Océane remarqua qu'elle avait déjà disposé son oreiller contre la tête de lit, et que son téléphone portable gisait sur la table de nuit.

Voir un environnement familier comme sa chambre d'amis investi par sa professeure lui sembla étrange. Pourtant ce n'était pas une sensation désagréable.

C'était même le contraire.

Elle avait l'impression qu'un essaim de papillons chatouillait son estomac du bout des ailes. Des ailes colorées de toutes les couleurs, avec des arc-en-ciel différents sur le corps de chaque petite créature.

Mme Laoudy interrompit ses pensées une fois qu'elle eut vidé son verre d'eau.

-Tu sais, cela fait moins d'une semaine. C'est inutile que tu t'inquiète pour moi.

Océane ne pouvait s'en empêcher.

-Je sais, répondit-elle néanmoins. Mais je ne pouvais pas vous laisser dormir dehors alors que je pouvais faire quelque chose, Madame.

-Je pense que tu peux laisser tomber le madame pour l'instant, Océane. Nous ne sommes pas en cours, et honnêtement j'ai l'impression d'avoir 40 ans.

Elle pouffa à la fin de sa propre phrase.

-Je pense que tu peux m'appeler Benedict, à la place, compléta-t-elle. Au moins en dehors des cours.

La brune rougit si fort que même ses oreilles eurent chaud. Elle espéra que cela s'apparenterait à de l'embarras, au moins en apparence.
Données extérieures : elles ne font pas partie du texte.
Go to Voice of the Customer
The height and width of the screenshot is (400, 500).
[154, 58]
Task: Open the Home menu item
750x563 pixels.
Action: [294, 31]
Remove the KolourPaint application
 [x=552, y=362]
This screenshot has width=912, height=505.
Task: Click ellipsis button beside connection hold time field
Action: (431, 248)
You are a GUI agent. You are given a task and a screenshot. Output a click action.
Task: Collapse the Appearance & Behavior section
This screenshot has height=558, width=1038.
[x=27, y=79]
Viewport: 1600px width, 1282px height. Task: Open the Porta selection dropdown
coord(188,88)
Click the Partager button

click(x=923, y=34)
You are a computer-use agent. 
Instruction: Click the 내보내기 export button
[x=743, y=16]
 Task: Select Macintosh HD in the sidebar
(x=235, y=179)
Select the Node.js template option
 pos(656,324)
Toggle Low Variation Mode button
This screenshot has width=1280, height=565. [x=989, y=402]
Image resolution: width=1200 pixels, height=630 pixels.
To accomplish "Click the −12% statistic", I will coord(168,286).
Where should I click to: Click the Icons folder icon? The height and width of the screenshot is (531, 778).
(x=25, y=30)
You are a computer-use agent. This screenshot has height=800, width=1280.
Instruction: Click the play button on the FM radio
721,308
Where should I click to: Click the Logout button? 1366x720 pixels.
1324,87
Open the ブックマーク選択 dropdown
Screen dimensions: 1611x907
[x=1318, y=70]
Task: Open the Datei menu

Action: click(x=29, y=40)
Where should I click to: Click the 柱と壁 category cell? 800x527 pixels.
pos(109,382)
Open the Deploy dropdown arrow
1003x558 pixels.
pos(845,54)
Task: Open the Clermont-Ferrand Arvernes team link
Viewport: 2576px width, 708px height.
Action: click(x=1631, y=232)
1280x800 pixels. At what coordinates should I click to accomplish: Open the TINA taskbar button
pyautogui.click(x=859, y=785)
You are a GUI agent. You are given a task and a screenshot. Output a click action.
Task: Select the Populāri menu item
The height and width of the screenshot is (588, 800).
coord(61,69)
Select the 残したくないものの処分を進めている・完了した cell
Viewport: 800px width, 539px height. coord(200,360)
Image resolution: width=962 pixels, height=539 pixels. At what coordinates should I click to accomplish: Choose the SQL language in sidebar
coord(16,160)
-D-d'accord... murmura-t-elle.

Benedict dû comprendre que la jeune femme avait besoin de quelques secondes, et en profita pour remplir sa fourchette.

-Tu sais, j'avais une petite amie, reprit Mme Laoudy.

La conjugaison du verbe fit tiquer Océane.

-Il s'est passé quelque chose ? demanda-t-elle timidement.

Un silence pesa puis le cliquetis de la fourchette contre le bord de l'assiette le rompit.

-En fait, oui, répondit la blonde avec un petit haussement d'épaules. Elle m'a trompée.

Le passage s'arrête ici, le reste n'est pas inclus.